**Records for the task:**
*** Begin section ***
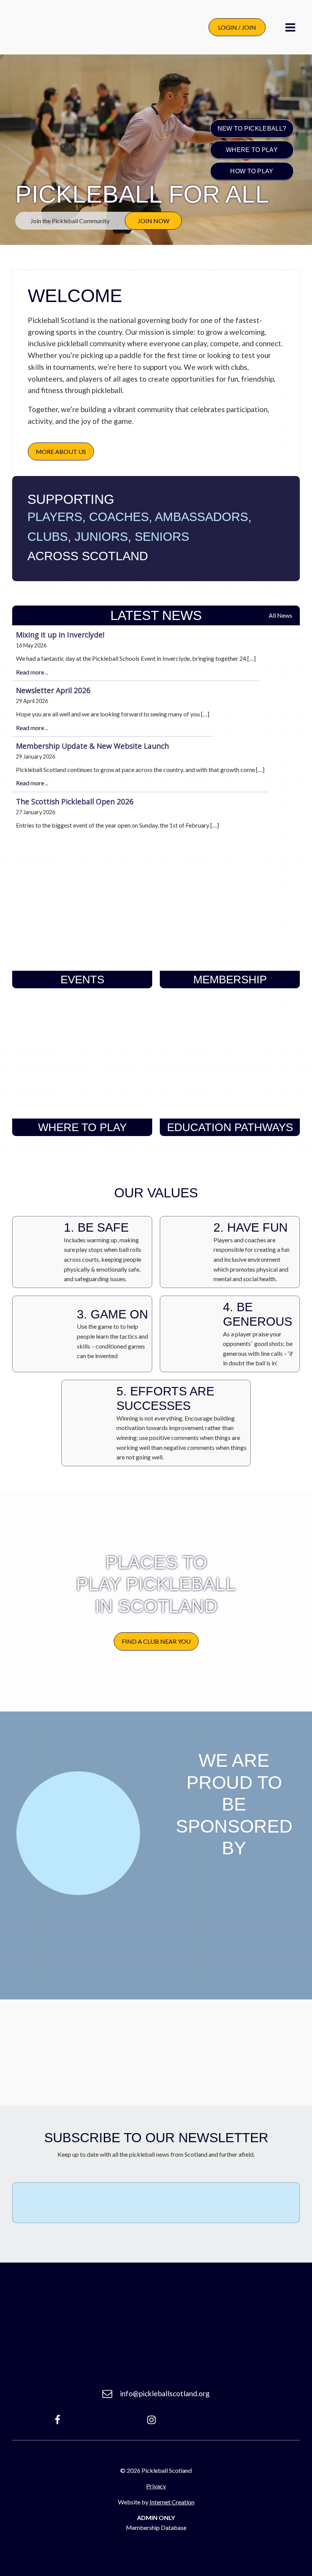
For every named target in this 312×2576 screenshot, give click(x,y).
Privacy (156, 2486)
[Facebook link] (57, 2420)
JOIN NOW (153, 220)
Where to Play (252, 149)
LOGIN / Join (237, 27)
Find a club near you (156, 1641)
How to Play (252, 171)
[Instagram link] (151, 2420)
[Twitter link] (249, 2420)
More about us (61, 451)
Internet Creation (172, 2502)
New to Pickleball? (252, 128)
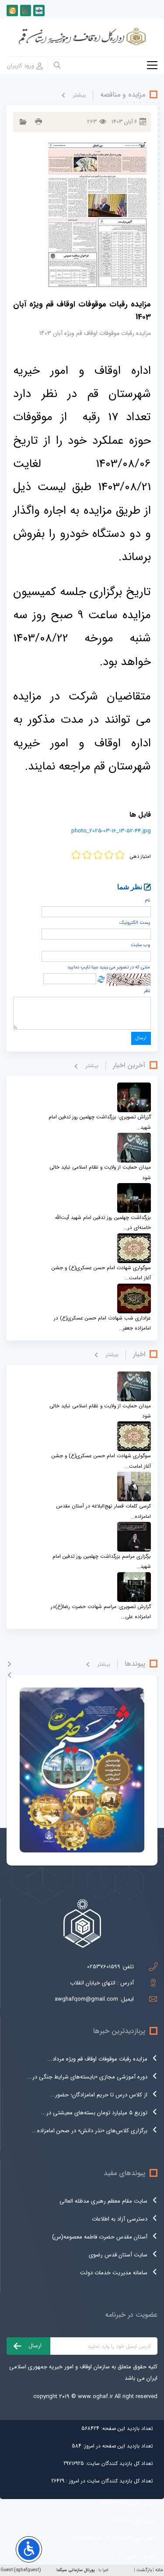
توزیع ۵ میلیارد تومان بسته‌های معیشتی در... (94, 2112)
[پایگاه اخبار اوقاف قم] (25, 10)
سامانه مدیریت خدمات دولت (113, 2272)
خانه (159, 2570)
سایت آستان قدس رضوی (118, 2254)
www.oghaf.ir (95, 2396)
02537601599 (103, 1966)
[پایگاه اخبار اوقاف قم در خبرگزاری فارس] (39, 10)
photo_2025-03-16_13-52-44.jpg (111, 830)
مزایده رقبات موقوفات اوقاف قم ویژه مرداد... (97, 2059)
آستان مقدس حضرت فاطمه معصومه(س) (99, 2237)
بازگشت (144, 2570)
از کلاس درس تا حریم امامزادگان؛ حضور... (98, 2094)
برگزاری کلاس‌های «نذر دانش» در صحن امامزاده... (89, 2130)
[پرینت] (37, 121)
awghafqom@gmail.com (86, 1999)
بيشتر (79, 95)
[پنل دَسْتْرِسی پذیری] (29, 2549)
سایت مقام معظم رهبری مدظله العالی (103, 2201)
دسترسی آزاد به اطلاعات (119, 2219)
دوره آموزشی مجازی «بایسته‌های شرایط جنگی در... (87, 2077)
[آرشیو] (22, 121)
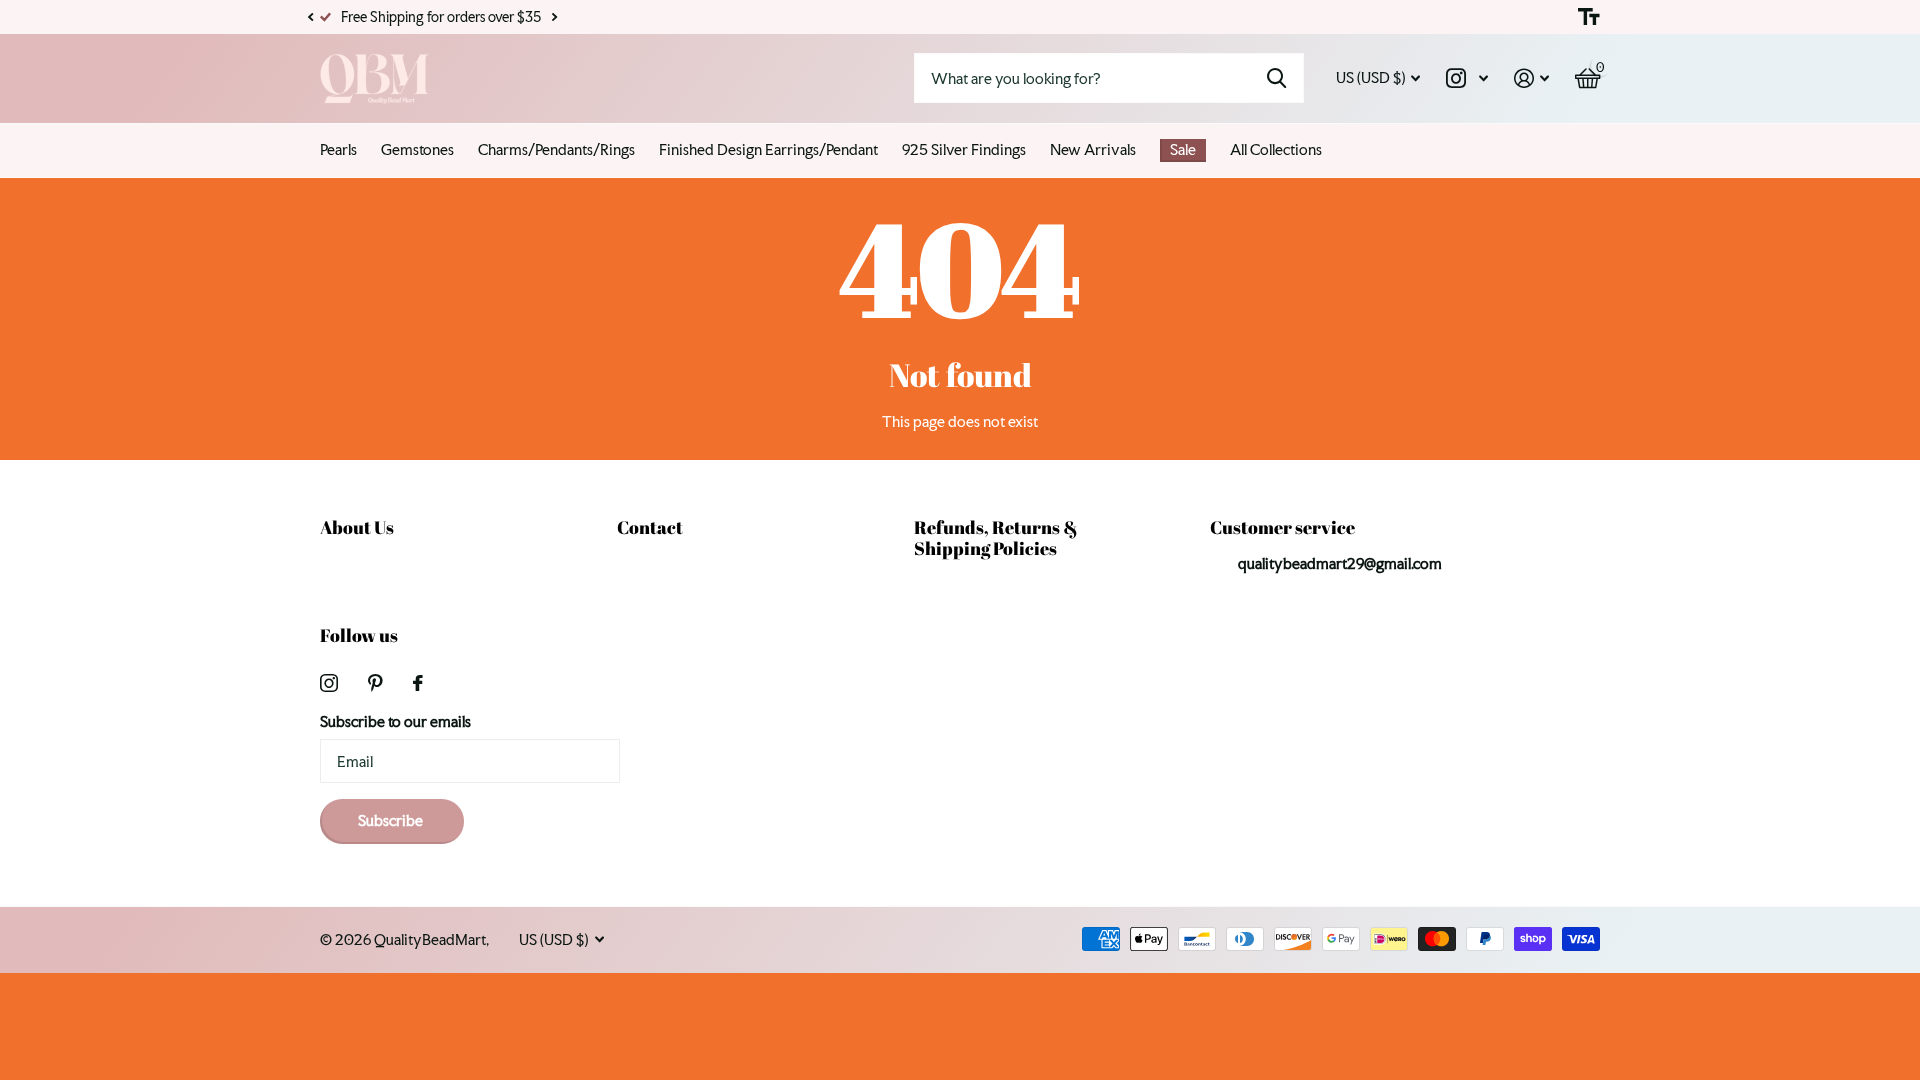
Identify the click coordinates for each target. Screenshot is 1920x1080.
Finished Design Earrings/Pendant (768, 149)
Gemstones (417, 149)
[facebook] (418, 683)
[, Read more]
*** End section ***
The needed output is the lines from the one with "بيشتر (79, 95)" through the end of the listing, written out exactly, both ends included, pictures excluded.

**Response:**
بيشتر (79, 95)
[پنل دَسْتْرِسی پذیری] (29, 2549)
سایت مقام معظم رهبری مدظله العالی (103, 2201)
دسترسی آزاد به اطلاعات (119, 2219)
دوره آموزشی مجازی «بایسته‌های شرایط جنگی در... (87, 2077)
[آرشیو] (22, 121)
Identify the click coordinates for each target. Screenshot is 1920x1080.
Finished Design Earrings/Pendant (768, 149)
Gemstones (417, 149)
[facebook] (418, 683)
[, Read more]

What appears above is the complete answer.